## TASK REQUIREMENTS
If an entry contains a picture, leave the picture out and reproduce everything else in the records below exactly.

┄┄┄┄┄┄┄┄┄┄

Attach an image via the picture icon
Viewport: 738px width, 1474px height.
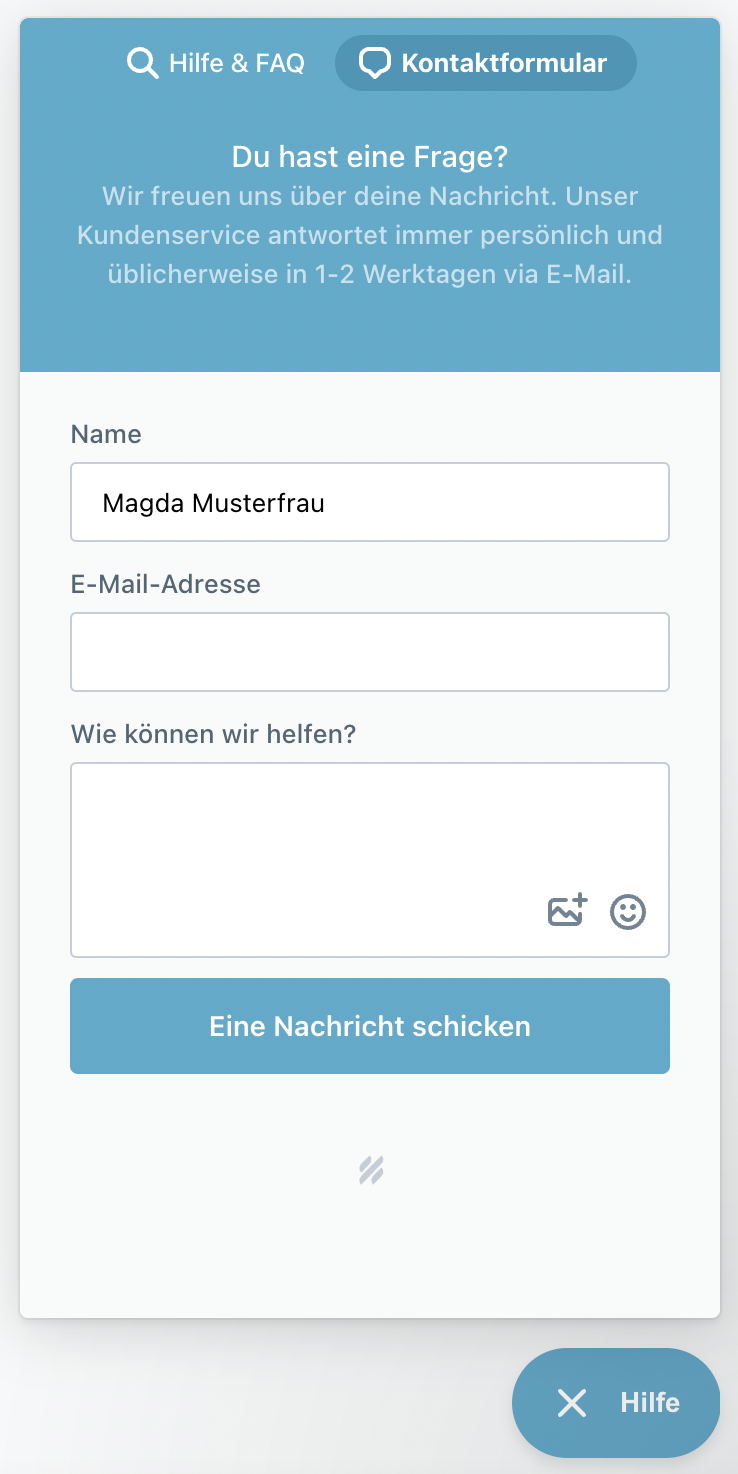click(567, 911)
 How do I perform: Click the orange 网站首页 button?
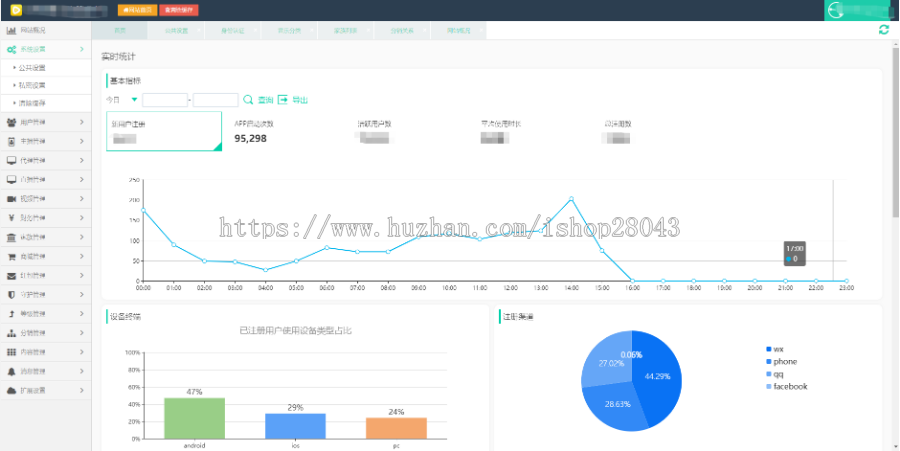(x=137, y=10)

┄┄┄┄┄┄┄┄┄┄

## YOUR SOLUTION
Attach an image via the picture icon
Viewport: 738px width, 1474px height.
click(567, 911)
 How do I perform: Click the orange 网站首页 button?
(x=137, y=10)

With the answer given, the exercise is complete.